The mean for basic annual living expenses for 25-34 year olds are as follow:

  • Housing (rentals only, includes utilities): $10,000
  • Transportation (not including vehicle purchases): $5,000
  • Food: $6,500

So, after accounting for basic living expenses, 25-34 year olds have only $8500 of net income left. BLS reports that pensions and social security account for an additional $5000 and apparel accounts for $2000. While not essential, these are still important to keep in mind as additional expenses that are incurred during the course of a fiscal year. So the average 25-34 year old is left with approximately $2,000-$8,500 in net income, with 15.7% of this population ‘debt distressed.’ I won’t even begin to go into college student loan paybacks…

Based on nationally reported exchange numbers, the rates for the cheapest available Bronze plans – which provide very limited preventive care coverage and $2000 deductibles that need to be met before any benefits kick in – had monthly premiums that ranged from $114-$286 for a 27 year-old non-smoker applying for coverage, with an average of $163. Annually that works out to be $1956 (6.5% of net earnings) to pay for something that doesn’t actually provide any medical coverage until patients have spent an additional $2000 to reach their deductible (figure 1).

ACA Post figure

Figure 1: Basic insurance adds approximately 6.5% to annual expenses for the ‘young invincible’ market for practically no coverage (high deductible of $2000). Meeting the deductible drives that percentage much higher, at 13.2%.

Now, anyone paying attention knows that there is a slight misdirection in that figure – there are bound to be some accrued health expenses across this population. According to the Healthcare Cost Institute, the average annual spend on healthcare per patient in the 26-44 yrs old demographic was $4123 in 2012, only $753 of which was paid out of pocket by consumers. This cumulative expense is shockingly close to the $3956 that would need to be paid by a consumer to even begin experiencing benefits under a bronze plan, and therefore there is not really any benefit to purchasing insurance, except for catastrophic events.

Why Bother?

Knowing full well that exchanges need my health to offset the expenses of chronically ill patients, the elderly, and everyone else that is less healthy than me, it seems a bit absurd that I should spend my money on a plan that would barely provide any coverage unless I become a high-utilizer (a whole different problem whereby the structure of our health system incentivizes poor health decisions).

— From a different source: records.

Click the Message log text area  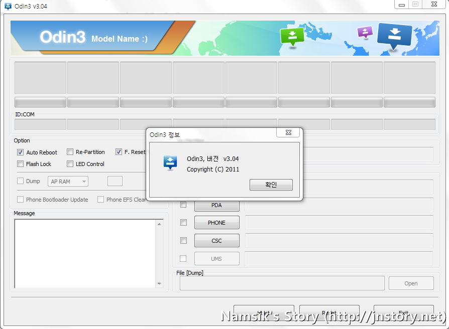85,254
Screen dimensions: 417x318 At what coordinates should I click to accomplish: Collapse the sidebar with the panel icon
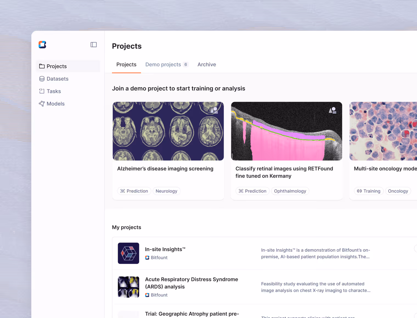(94, 45)
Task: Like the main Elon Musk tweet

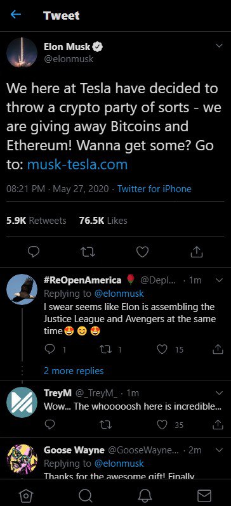Action: [x=142, y=252]
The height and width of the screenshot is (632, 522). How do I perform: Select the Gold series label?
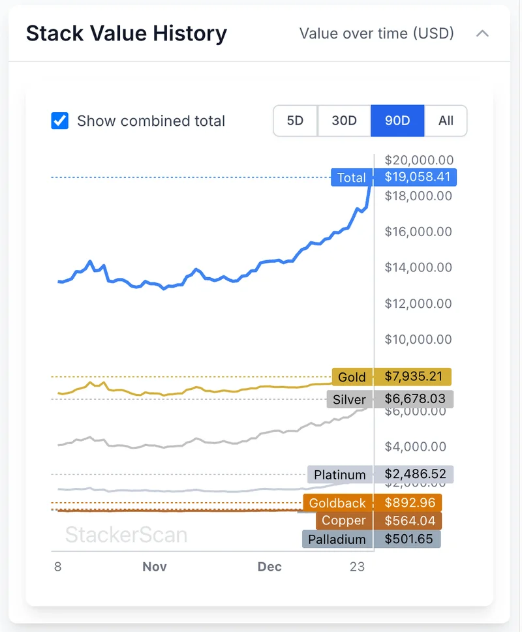tap(352, 377)
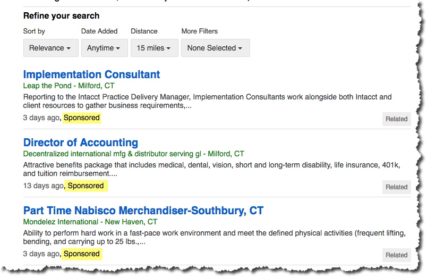Click Sponsored label under Nabisco Merchandiser

pos(81,254)
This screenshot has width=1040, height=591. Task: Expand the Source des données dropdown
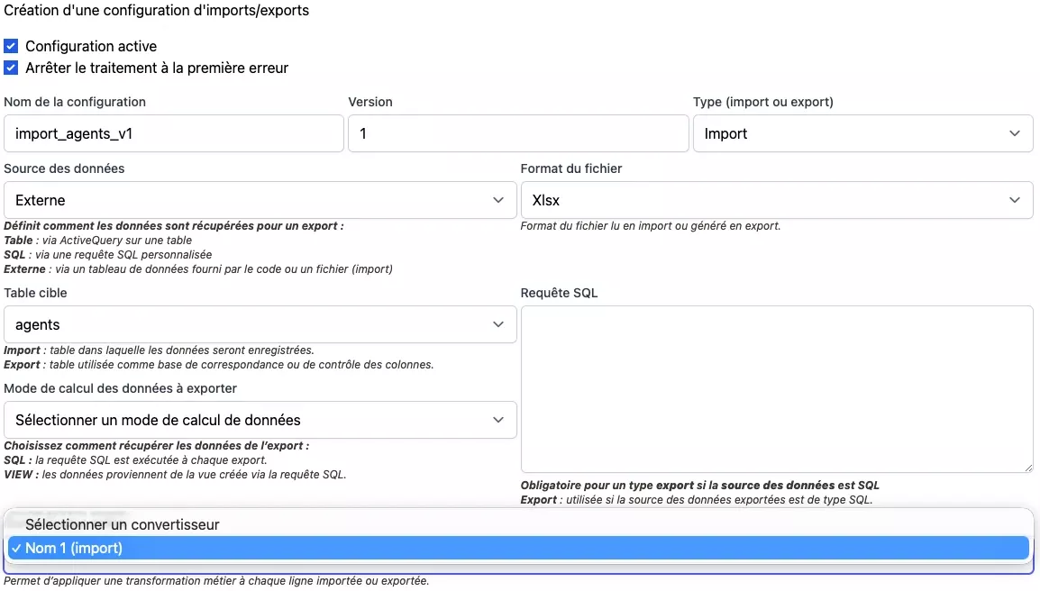tap(260, 200)
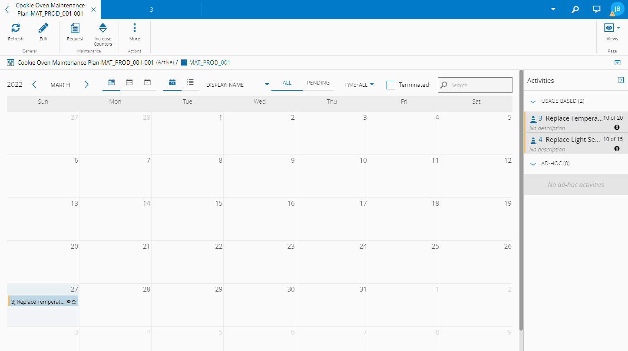
Task: Open the search magnifier in header
Action: click(575, 9)

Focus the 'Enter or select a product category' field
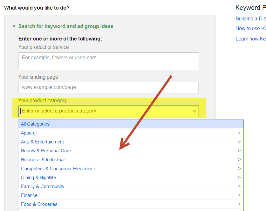(x=105, y=111)
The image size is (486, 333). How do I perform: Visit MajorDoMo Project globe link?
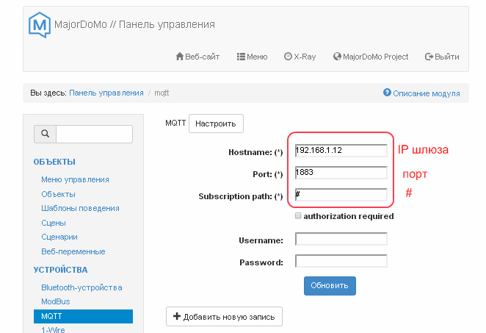pos(370,57)
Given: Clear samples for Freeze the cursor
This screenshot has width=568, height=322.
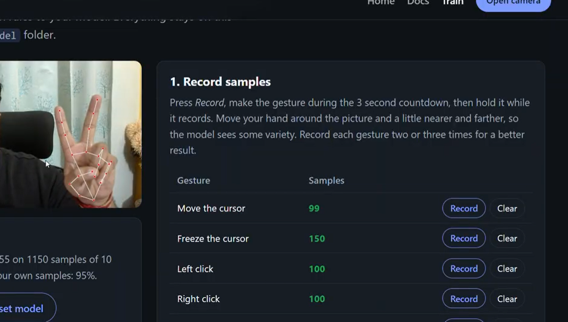Looking at the screenshot, I should (x=507, y=238).
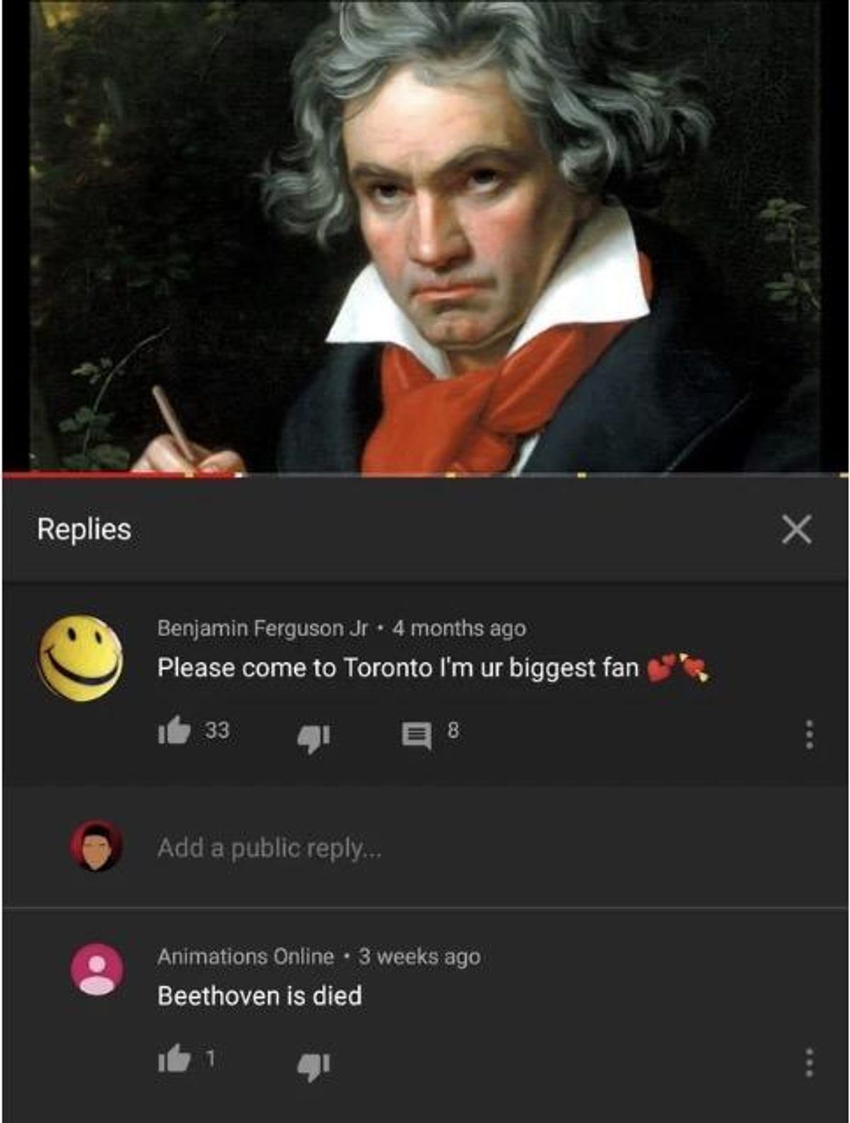Tap your own avatar beside reply field
The height and width of the screenshot is (1123, 850).
point(96,846)
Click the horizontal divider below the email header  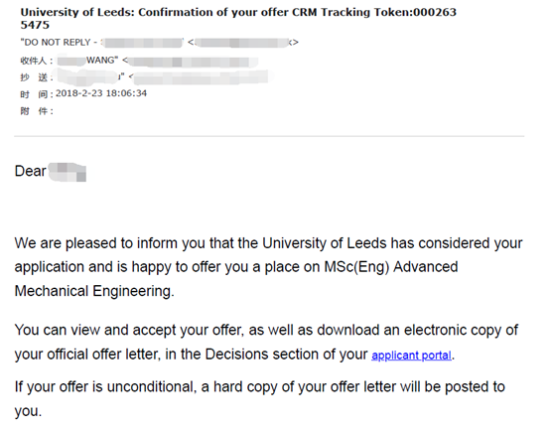[269, 136]
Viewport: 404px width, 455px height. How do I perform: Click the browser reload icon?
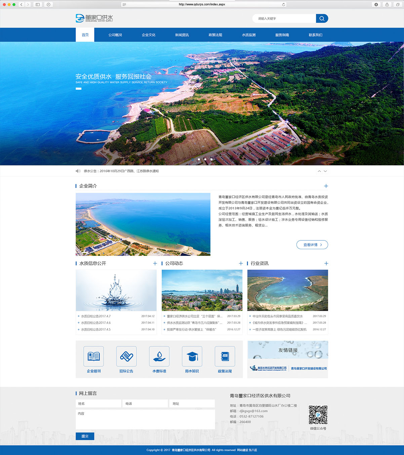tap(283, 4)
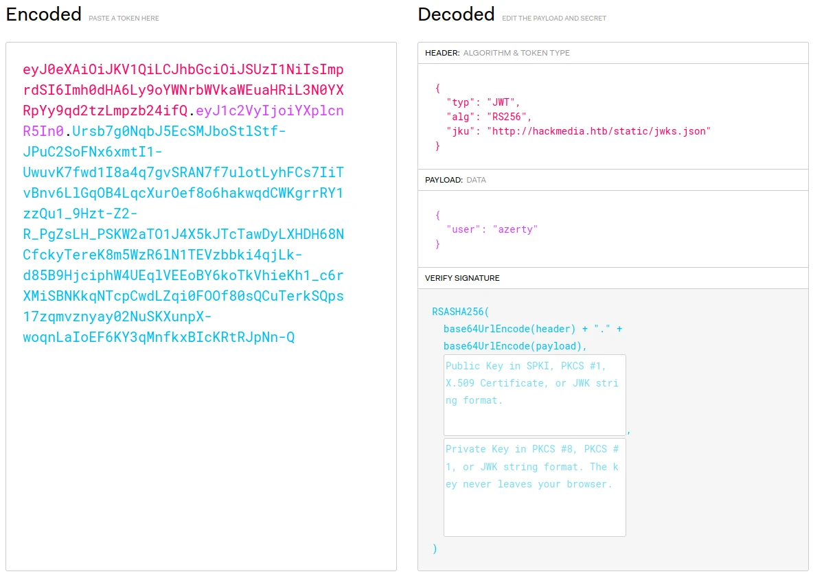Click the HEADER: ALGORITHM & TOKEN TYPE label
This screenshot has height=576, width=813.
[x=497, y=53]
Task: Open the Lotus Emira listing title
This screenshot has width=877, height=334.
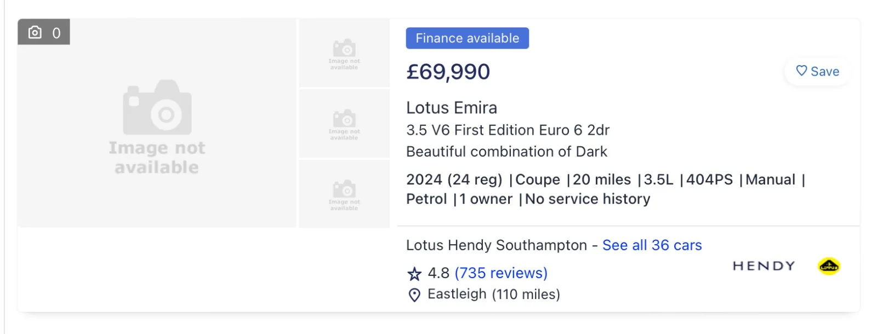Action: pyautogui.click(x=452, y=108)
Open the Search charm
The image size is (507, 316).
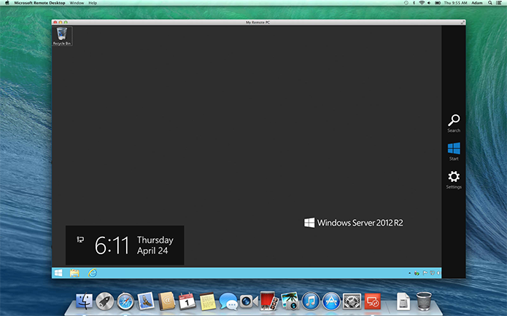[x=453, y=122]
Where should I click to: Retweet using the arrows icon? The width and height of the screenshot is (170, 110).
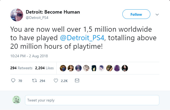pos(34,80)
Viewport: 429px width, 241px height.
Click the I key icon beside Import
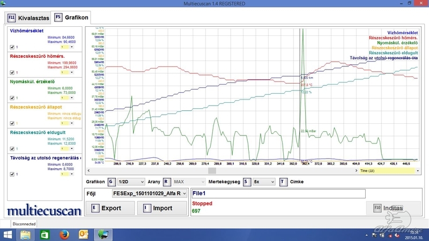pos(146,208)
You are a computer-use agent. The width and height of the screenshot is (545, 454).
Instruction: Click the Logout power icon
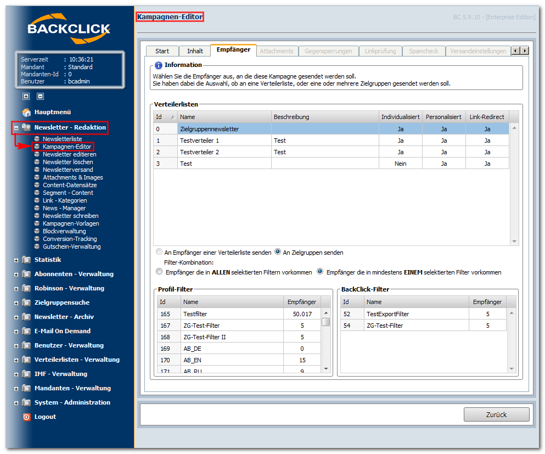(26, 417)
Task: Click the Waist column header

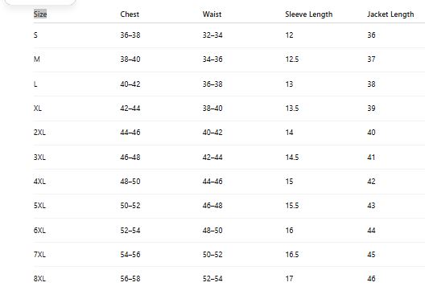Action: tap(212, 14)
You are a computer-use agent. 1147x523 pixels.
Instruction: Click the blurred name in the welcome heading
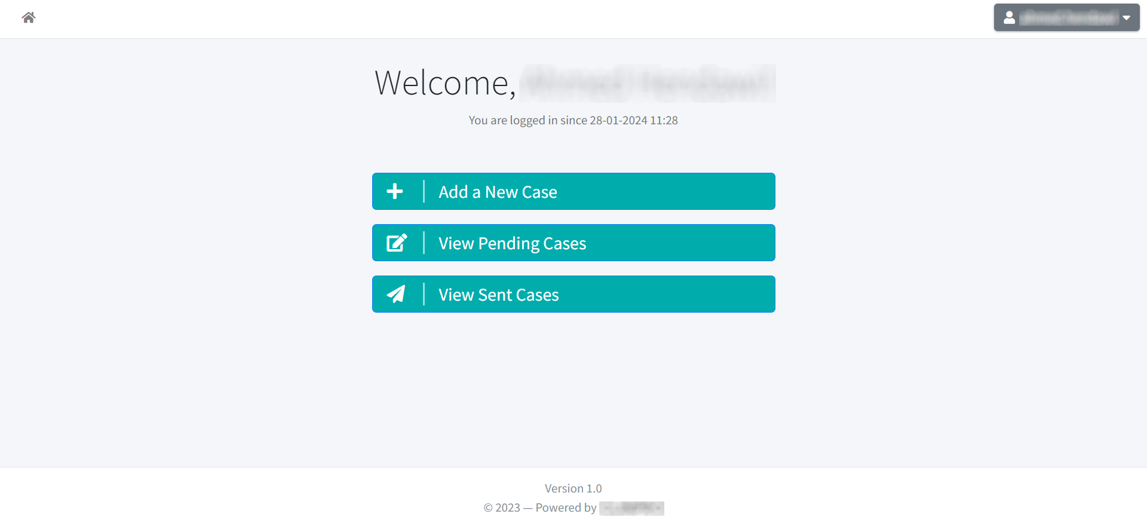(x=647, y=83)
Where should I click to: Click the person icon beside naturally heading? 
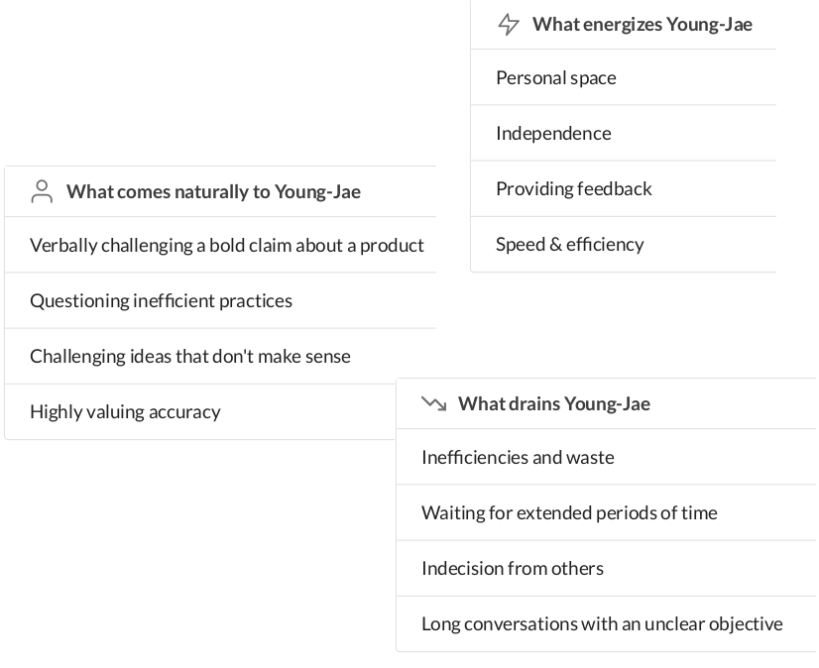42,191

So where is the incentive? Why would I want to bother? Right now the only real incentive is the disincentive tax penalty, which is a paltry $95 this year, or 1% of income.

Admittedly, my peers do tend to view themselves as pretty indestructible. Most of us live healthy lives, and accidents are rare. But accidents do happen, and unforeseen illnesses occur regularly, so insurance is certainly important to have long term. As has been proven over and over again in many different contexts though, spending time or money on something that gives no immediate gratification is a difficult sell. Add in that HIXs were plagued by bad software and horrible user experiences, and it comes as no surprise that the final enrollment numbers do not reflect the national demographics, where 40% of the uninsured population is 18-34.

Hopefully these issues are addressed going forward, and the administration, whoever it happens to be, thinks a little harder about how to motivate the youth to enroll. Current tactics are entertaining and gain exposure, and the HIXs are a great start to making costs and coverage options more transparent, but with networks narrowing and proposed rate hikes in the double digits, something is going to need to change or this part of the ‘grand experiment’ will fail before it gets a chance to take off.